DESCRIPTION OF THE TASK: Print exactly the lines below between the line containing "You are a computer-use" and the line containing "The height and", counting both of those lines. Leave pictures out.

-=-=-=-=-

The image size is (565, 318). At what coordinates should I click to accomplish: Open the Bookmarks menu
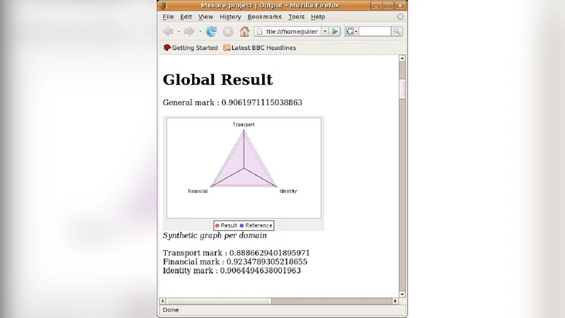[x=264, y=17]
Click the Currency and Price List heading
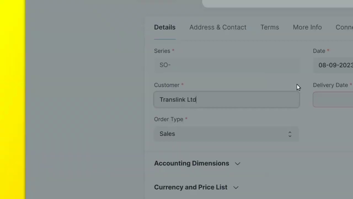 191,187
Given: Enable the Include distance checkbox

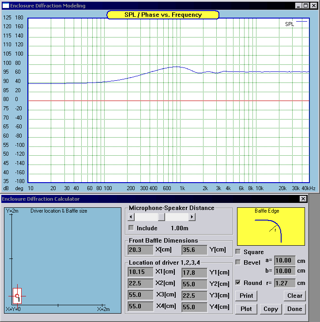Looking at the screenshot, I should [131, 228].
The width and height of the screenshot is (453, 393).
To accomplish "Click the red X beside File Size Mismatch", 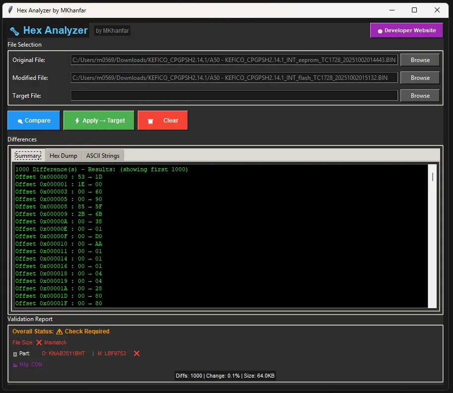I will point(38,342).
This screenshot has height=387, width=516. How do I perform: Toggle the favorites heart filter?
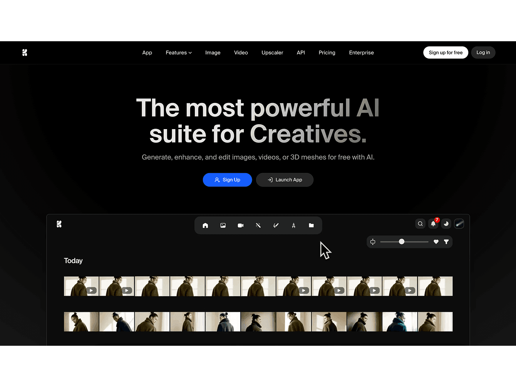pos(436,242)
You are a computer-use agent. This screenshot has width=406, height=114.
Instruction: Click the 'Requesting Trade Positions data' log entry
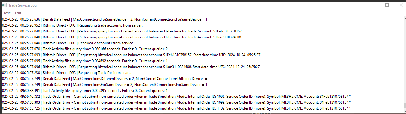(x=66, y=73)
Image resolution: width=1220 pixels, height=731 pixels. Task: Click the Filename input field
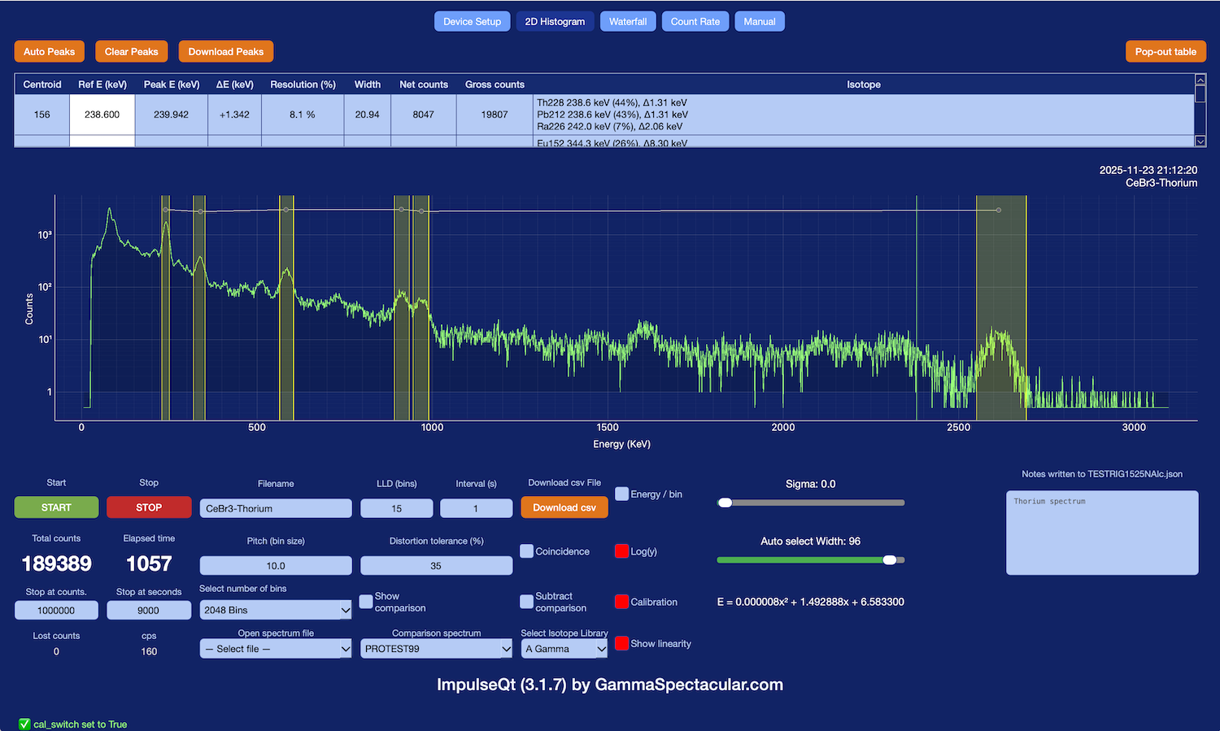[275, 508]
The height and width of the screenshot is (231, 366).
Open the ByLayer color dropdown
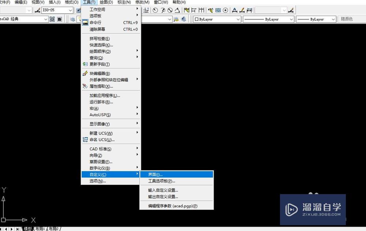point(239,19)
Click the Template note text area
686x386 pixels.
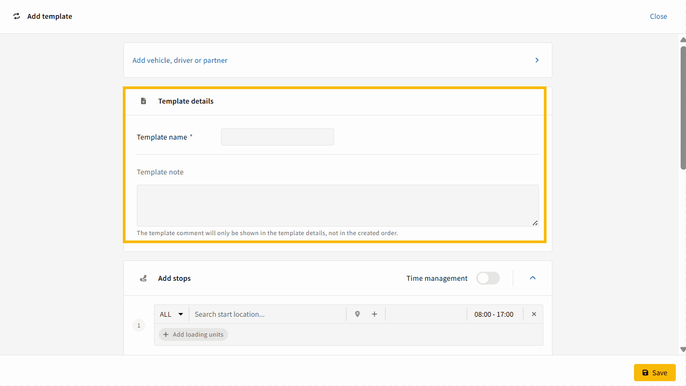click(x=337, y=206)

-=-=-=-=-

SOLVED PROBLEM:
You are a computer-use agent. This screenshot has width=406, height=114.
Instruction: Click the 'Requesting Trade Positions data' log entry
(x=66, y=73)
Image resolution: width=1220 pixels, height=731 pixels. Task: Click the Filename input field
[275, 508]
The height and width of the screenshot is (231, 366).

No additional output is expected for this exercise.